Auch der von der Wahl Trumps ausgelöste Höhenflug des Dollar hat seine Tücken: "Für die US-Unternehmen, die ihre Gewinne zu einem großen Teil im Ausland erwirtschaften, ist dies gleichbedeutend mit sinkenden Gewinnen und rückläufiger Wettbewerbsfähigkeit", warnt Experte De la Rubia. Yellen und ihre Kollegen in der Führungsetage der Fed hatten sich jüngst zum einzigen Zinsschritt nach oben in diesem Jahr durchgerungen. Der Schlüsselsatz zur Versorgung der Banken mit Geld liegt seither in einer Spanne zwischen 0,50 bis 0,75 Prozent. Ob es zügig weiter nach oben geht, liegt auch an den Weichenstellungen im Weißen Haus: "Sobald die Regierung Trump ab dem 20. Januar ihre Geschäfte aufnimmt und erste größere Maßnahmen umsetzt, werden die Karten in Sachen Zinsen neu gemischt", meint Fed-Beobachterin Christiane von Berg von der BayernLB.

"WOLKE DER UNSICHERHEIT"



Die Notenbank, deren Doppelmandat Vollbeschäftigung und stabile Preise lautet, sieht sich hier fast am Ziel.
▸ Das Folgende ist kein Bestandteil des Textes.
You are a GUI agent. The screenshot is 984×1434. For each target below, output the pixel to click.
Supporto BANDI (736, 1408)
Yellen betonte jüngst die Stärke des US-Arbeitsmarkts. Berufsanfänger hätten derzeit die günstigsten Aussichten seit fast einem Jahrzehnt. Es gebe zudem Anzeichen dafür, dass das Lohnwachstum zulege. Damit sind auch die Perspektiven gut, dass die angepeilte Inflationsmarke von zwei Prozent in absehbarer Zeit erreicht wird. Doch diese rosigen Aussichten werden durch eine "Wolke der Unsicherheit" getrübt, wie Commerzbank-Ökonom Bernd Weidensteiner meint: "Es könnte sich Furcht breitmachen, dass Trump der Wirtschaft einen zu starken Schub verleiht." Falls dies zu einer aggressiveren Gangart der Federal Reserve führe, dürfte Trump "nicht begeistert sein", sagt der Experte.
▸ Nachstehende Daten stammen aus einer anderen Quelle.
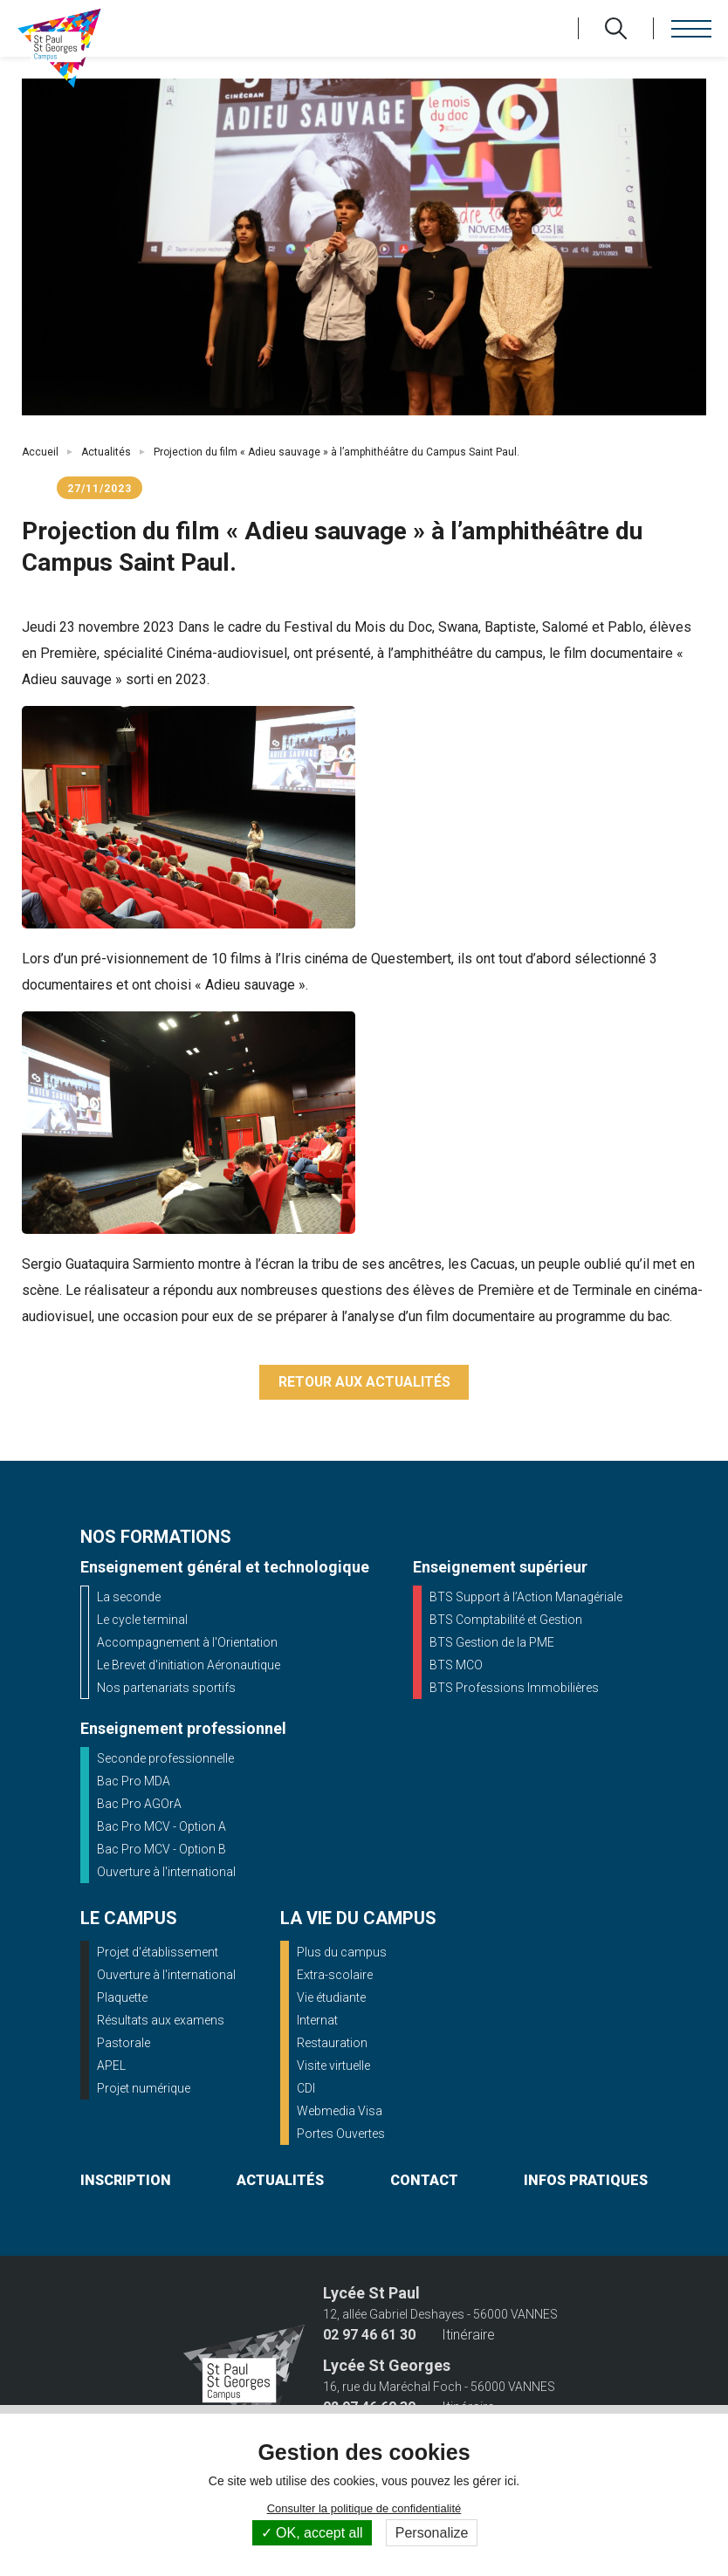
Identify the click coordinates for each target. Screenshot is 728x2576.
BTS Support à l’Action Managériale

Trumps Verhältnis zu Yellen gilt ohnehin als schwierig: Der Republikaner ihr vorgeworfen, die Zinsen künstlich niedrig zu halten, um das Platzen einer Börsenblase unter dem demokratischen Präsidenten Barack Obama zu verhindern. Die mehr als 100 Jahre alte Fed ist zwar unabhängig von der Politik, doch hat Trump mit seinen verbalen Breitseiten deutlich gemacht, dass er einen eher hemdsärmeligen Stil pflegt. Hinzu kommt, dass republikanische Kongressabgeordnete darauf dringen, die als übermächtig empfundene Notenbank an die kurze Leine zu legen.

Einige Republikaner wollen das Doppelmandat der Fed massiv einschränken. Trump hat offengelassen, ob er diese Bemühungen unterstützt. Doch mit der Besetzung vakanter Fed-Direktorenposten könnte er das Personaltableau verändern und der Notenbank so seinen Stempel aufdrücken. Der für die Zinspolitik zuständige Offenmarktausschuss (FOMC) ist bei voller Besetzung zwölfköpfig. Doch seit geraumer Zeit sind zwei Posten vakant. Obama gelang es gegen den Widerstand im Kongress nicht, sie zu besetzen.

Dies dürfte sich unter seinem Nachfolger ändern. Statt fünf, könnte es dann sieben vom Staat ernannte stimmberechtigte Führungsmitglieder im FOMC geben. Diese Gruppierung hätte damit eine klare Mehrheit in dem Gremium, in dem zudem fünf nach einem Rotationsverfahren ausgewählte Präsidenten der regionalen Fed-Ableger sitzen. Yellen hat sich strikt gegen das Vorhaben gestellt, ihre Politik stärker überwachen zu lassen oder an eine feste Formel zu binden. Im Gespräch war dabei die nach dem US-Ökonomen John Taylor benannte Regel zur Bestimmung des je nach Konjunkturlage angemessenen Leitzinses. Pikanterweise gilt Taylor als potenzieller Kandidat für Yellens Nachfolge, deren Amtszeit regulär am 3. Februar 2018 endet.